## Math with Observations from different Variables/Data Sets

Solved
Occasional Contributor
Posts: 14

# Math with Observations from different Variables/Data Sets

Hi,

I have two Data Sets (A and B). Data Set A has 1 variable (called A1) and Data Set B has also 1 variable (called B1). Both have many observations.

I want to create a new Data Set, named C and with one variable called C1. This C1 variable should be generate as follow:

Logic:

 A1 B1 C1 Observation_1 Observation_1 Absolute value of { [[A1 (Observation_1)]  -  [B1 (Observation_2)]} Observation_2 Observation_2 Absolute value of { [A1 (Observation_2)]  -  [B1 (Observation_3)]} Observation_3 Observation_3 Absolute value of { [A1 (Observation_3)]  -  [B1 (Observation_4)]} Observation_4 Observation_4 Absolute value of { [A1 (Observation_4)]  -  [B1 (Observation_5)]} Observation_5 Observation_5 Absolute value of { [A1 (Observation_5)]  -  [B1 (Observation_6)]} Observation_6 Observation_6 .

Exemple:

 A1 B1 C1 3 11 0 -7 3 4 4 -3 6 -2 -2 3 3 -5 2 13 1 .

How should I proceed?

Thanks!

Accepted Solutions
Solution
‎07-15-2013 01:43 PM
Super User
Posts: 6,774

## Re: Math with Observations from different Variables/Data Sets

Here's a one-step alternative:

data want;

if set_is_done=0 then set b (firstobs=2 keep=b1 rename=(b1=next_b1)) end=set_is_done;

drop next_b1;

merge a b end=merge_is_done;

if merge_is_done=0 then c1 = abs(a1 - next_b1);

run;

If you don't want to drop NEXT_B1, you would also need to reset its value to missing on the final observation.  You're also responsible for being sure that the data sets contain the same number of observations when you begin.  Good luck.

All Replies
Super User
Posts: 23,724

## Re: Math with Observations from different Variables/Data Sets

Create a count variable on each dataset and then merge with n=n+1;

data a_count;

set a;

count=_n_;

run;

data b_count;

set b;

count=_n_;

run;

proc sql;

create table want as

select a.a1, b.b1, abs(a1-b1) as c1

from a_count as a

join b_count as b

on a.count=b.count+1;

quit;

Super Contributor
Posts: 334

## Re: Math with Observations from different Variables/Data Sets

You beat me to the post ... all well here is my version:

data a;

infile cards dsd;

input A1;

cards;

3

-7

4

-2

3

13

run;

data b;

infile cards dsd;

input B1;

cards;

11

3

-3

-2

-5

1

run;

data a2;

set a;

Obs= _n_ ;

run;

data b2;

set b;

Obs= _n_ ;

run;

proc sql;

create table out as

select a.a1, a.b1,

abs(a.a1 - c.b1) as c1

from (select a.obs, a.a1, b.b1 from a2 as a , b2 as b where a.obs = b.obs) as a left join b2 as c

on a.obs+1 = c.obs

;

quit;

Super Contributor
Posts: 334

## Re: Math with Observations from different Variables/Data Sets

Just a little point of correction ... I think Reeza's on statement should read on a.count+1=b.count;

EJ

Super User
Posts: 23,724

## Re: Math with Observations from different Variables/Data Sets

I think mine is correct, but I'm too lazy to check, I'll leave it up to the OP to use what's best for them

Absolute value of { [[A1 (Observation_1)]  -  [B1 (Observation_2)]}

However I don't think the data would be correct, because they're asking for obs1 and obs1 and then obs1-obs2 in the dataset.

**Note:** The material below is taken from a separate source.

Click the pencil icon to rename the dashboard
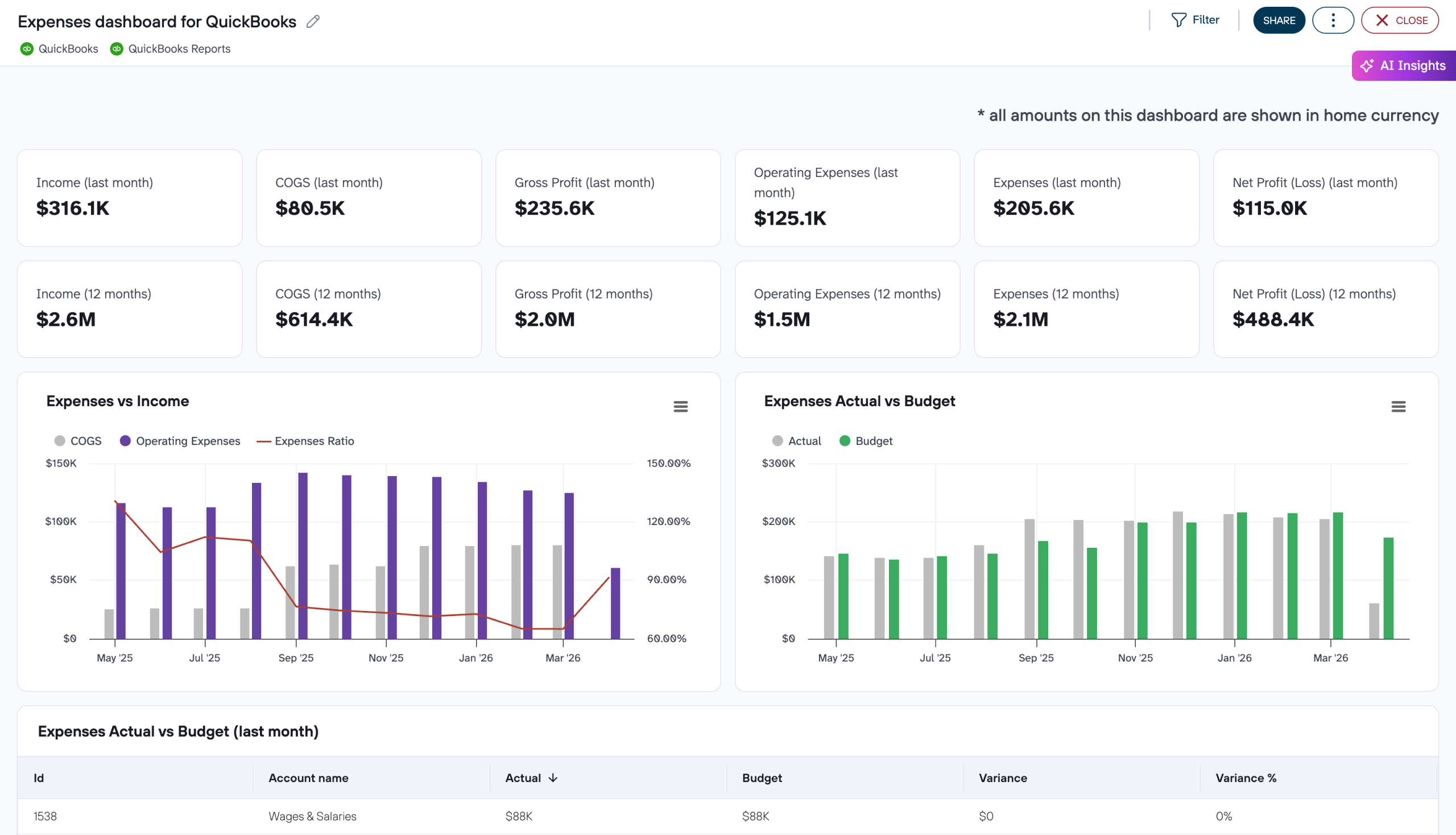The width and height of the screenshot is (1456, 835). click(x=313, y=21)
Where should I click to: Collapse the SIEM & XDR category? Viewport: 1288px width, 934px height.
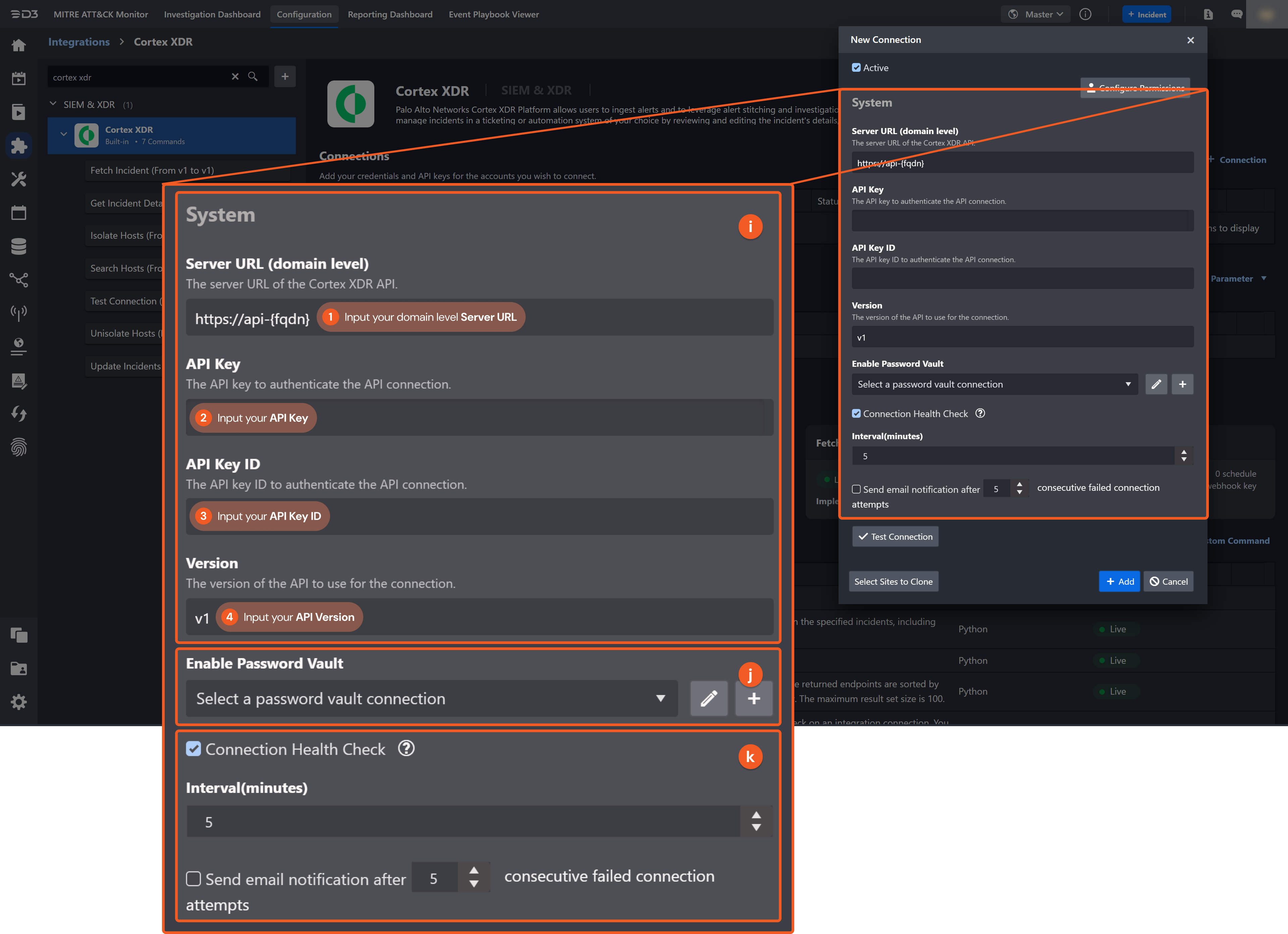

Which seems weird, so I'll wait for confirmation for what the OP wants.

Solution
‎07-15-2013 01:43 PM
Super User
Posts: 6,774

## Re: Math with Observations from different Variables/Data Sets

Here's a one-step alternative:

data want;

if set_is_done=0 then set b (firstobs=2 keep=b1 rename=(b1=next_b1)) end=set_is_done;

drop next_b1;

merge a b end=merge_is_done;

if merge_is_done=0 then c1 = abs(a1 - next_b1);

run;

If you don't want to drop NEXT_B1, you would also need to reset its value to missing on the final observation.  You're also responsible for being sure that the data sets contain the same number of observations when you begin.  Good luck.

Posts: 3,852

## Re: Math with Observations from different Variables/Data Sets

And a similar data step alternative.  SQL seems unsuited to this task.

data c;
set a;
if not eof then set b(firstobs=2) end=eof;
C1 = abs(a1-b1);

set b;
output;

call missing(of _all_);
run;
Occasional Contributor
Posts: 14

## Re: Math with Observations from different Variables/Data Sets

Thank you all guys!

Just one more question:

What if instead of  "Absolute value of { [[A1 (Observation_1)]  -  [B1 (Observation_2)]}"

the logic would be "Absolute value of { [[A1 (Observation_1)]  -  [A1 (Observation_2)]}"

?

Super User
Posts: 6,774

## Re: Math with Observations from different Variables/Data Sets

Well, the change would be relatively straightforward.  To bring in the next A observation instead of the next B observation:

if set_is_done=0 then set a (firstobs=2 keep=a1 rename=(a1=next_a1)) end=set_is_done;

There would be a small change to the formula to compute c1.

Posts: 3,852

## Re: Math with Observations from different Variables/Data Sets

I would use DIF function for that similar to LAG but with difference.  The difference would be on a different observation but that shouldnt' matter.

Occasional Contributor
Posts: 14

## Re: Math with Observations from different Variables/Data Sets

Thanks data_null_!

Super User
Posts: 10,778

## Re: Math with Observations from different Variables/Data Sets

Not tested code :

data want;

merge a a(firstobs=2 rename=(a1=_a1));

C1 = abs(a1-_a1);

.......

Ksharp

Occasional Contributor
Posts: 14

## Re: Math with Observations from different Variables/Data Sets

Thanks you too Ksharp!

🔒 This topic is solved and locked.